**WHAT YOU ARE ASKED TO DO**
Each line below must be transcribed with no word changed.
# # #
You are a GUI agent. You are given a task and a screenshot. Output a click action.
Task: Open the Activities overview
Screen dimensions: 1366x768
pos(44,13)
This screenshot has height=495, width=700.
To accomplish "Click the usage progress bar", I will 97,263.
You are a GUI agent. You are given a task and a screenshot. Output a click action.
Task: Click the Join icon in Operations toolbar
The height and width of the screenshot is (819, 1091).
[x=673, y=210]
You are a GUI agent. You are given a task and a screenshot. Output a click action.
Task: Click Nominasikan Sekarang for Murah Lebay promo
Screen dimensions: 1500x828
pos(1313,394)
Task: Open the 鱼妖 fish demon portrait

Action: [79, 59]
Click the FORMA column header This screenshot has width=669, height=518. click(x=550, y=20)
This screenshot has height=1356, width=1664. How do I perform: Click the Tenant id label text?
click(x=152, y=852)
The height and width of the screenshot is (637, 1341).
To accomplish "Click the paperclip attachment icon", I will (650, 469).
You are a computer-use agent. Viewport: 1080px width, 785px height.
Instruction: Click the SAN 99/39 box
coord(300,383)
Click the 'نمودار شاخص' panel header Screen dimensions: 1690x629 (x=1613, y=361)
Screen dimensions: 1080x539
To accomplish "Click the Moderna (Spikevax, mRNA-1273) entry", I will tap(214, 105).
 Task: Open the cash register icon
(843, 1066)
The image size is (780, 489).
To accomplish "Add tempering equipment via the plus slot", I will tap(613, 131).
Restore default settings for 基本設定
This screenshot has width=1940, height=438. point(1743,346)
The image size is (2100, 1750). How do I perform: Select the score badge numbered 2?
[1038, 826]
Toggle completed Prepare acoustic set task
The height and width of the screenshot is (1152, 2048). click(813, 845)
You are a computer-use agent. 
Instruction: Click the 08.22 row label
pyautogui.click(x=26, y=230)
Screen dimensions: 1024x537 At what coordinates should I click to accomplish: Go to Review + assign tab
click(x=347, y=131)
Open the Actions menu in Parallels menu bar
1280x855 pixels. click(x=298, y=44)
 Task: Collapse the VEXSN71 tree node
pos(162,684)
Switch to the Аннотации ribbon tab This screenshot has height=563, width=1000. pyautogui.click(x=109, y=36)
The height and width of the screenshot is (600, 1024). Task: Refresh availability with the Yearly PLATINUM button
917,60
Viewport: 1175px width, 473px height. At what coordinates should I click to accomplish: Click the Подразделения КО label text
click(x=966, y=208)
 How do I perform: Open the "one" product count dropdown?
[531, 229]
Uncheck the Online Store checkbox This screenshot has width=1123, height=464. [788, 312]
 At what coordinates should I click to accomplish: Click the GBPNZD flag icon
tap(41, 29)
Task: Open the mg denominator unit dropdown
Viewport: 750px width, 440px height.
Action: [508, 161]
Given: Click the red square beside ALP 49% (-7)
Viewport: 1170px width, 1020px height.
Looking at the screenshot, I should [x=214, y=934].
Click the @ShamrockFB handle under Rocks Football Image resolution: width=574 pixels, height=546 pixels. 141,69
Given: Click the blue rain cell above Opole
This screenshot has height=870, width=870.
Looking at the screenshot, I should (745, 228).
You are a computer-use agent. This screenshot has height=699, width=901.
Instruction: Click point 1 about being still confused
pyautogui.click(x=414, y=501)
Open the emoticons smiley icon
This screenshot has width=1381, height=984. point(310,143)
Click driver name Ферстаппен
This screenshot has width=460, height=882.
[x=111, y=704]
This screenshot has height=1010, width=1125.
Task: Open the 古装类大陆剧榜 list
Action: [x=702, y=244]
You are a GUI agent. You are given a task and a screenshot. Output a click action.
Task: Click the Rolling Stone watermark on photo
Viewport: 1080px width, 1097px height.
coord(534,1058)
# # #
**EXERCISE RESPONSE**
You are a GUI agent. You are given a task and a screenshot. Output a click action.
Task: Open the Activities overview
Screen dimensions: 1366x768
pos(44,13)
This screenshot has height=495, width=700.
To accomplish "Click the usage progress bar", I will 97,263.
You are a GUI agent. You are given a task and a screenshot. Output a click action.
Task: Click the Join icon in Operations toolbar
The height and width of the screenshot is (819, 1091).
[x=673, y=210]
You are a GUI agent. You are given a task and a screenshot. Output a click action.
Task: Click Nominasikan Sekarang for Murah Lebay promo
Screen dimensions: 1500x828
pos(1313,394)
Task: Open the 鱼妖 fish demon portrait

Action: [79, 59]
Click the FORMA column header This screenshot has width=669, height=518. click(x=550, y=20)
This screenshot has height=1356, width=1664. How do I perform: Click the Tenant id label text?
click(x=152, y=852)
The height and width of the screenshot is (637, 1341).
To accomplish "Click the paperclip attachment icon", I will (650, 469).
You are a computer-use agent. Viewport: 1080px width, 785px height.
Instruction: Click the SAN 99/39 box
coord(300,383)
Click the 'نمودار شاخص' panel header Screen dimensions: 1690x629 (x=1613, y=361)
Screen dimensions: 1080x539
To accomplish "Click the Moderna (Spikevax, mRNA-1273) entry", I will tap(214, 105).
 Task: Open the cash register icon
(843, 1066)
The image size is (780, 489).
To accomplish "Add tempering equipment via the plus slot", I will tap(613, 131).
Restore default settings for 基本設定
This screenshot has width=1940, height=438. point(1743,346)
The image size is (2100, 1750). How do I perform: Select the score badge numbered 2?
[1038, 826]
Toggle completed Prepare acoustic set task
The height and width of the screenshot is (1152, 2048). click(813, 845)
You are a computer-use agent. 
Instruction: Click the 08.22 row label
pyautogui.click(x=26, y=230)
Screen dimensions: 1024x537 At what coordinates should I click to accomplish: Go to Review + assign tab
click(x=347, y=131)
Open the Actions menu in Parallels menu bar
1280x855 pixels. click(x=298, y=44)
 Task: Collapse the VEXSN71 tree node
pos(162,684)
Switch to the Аннотации ribbon tab This screenshot has height=563, width=1000. pyautogui.click(x=109, y=36)
The height and width of the screenshot is (600, 1024). Task: Refresh availability with the Yearly PLATINUM button
917,60
Viewport: 1175px width, 473px height. At what coordinates should I click to accomplish: Click the Подразделения КО label text
click(x=966, y=208)
 How do I perform: Open the "one" product count dropdown?
[531, 229]
Uncheck the Online Store checkbox This screenshot has width=1123, height=464. [788, 312]
 At what coordinates should I click to accomplish: Click the GBPNZD flag icon
tap(41, 29)
Task: Open the mg denominator unit dropdown
Viewport: 750px width, 440px height.
Action: [508, 161]
Given: Click the red square beside ALP 49% (-7)
Viewport: 1170px width, 1020px height.
Looking at the screenshot, I should [x=214, y=934].
Click the @ShamrockFB handle under Rocks Football Image resolution: width=574 pixels, height=546 pixels. 141,69
Given: Click the blue rain cell above Opole
This screenshot has height=870, width=870.
Looking at the screenshot, I should (745, 228).
You are a computer-use agent. This screenshot has height=699, width=901.
Instruction: Click point 1 about being still confused
pyautogui.click(x=414, y=501)
Open the emoticons smiley icon
This screenshot has width=1381, height=984. point(310,143)
Click driver name Ферстаппен
This screenshot has width=460, height=882.
[x=111, y=704]
This screenshot has height=1010, width=1125.
Task: Open the 古装类大陆剧榜 list
Action: [x=702, y=244]
You are a GUI agent. You are given a task and a screenshot. Output a click action.
Task: Click the Rolling Stone watermark on photo
Viewport: 1080px width, 1097px height.
coord(534,1058)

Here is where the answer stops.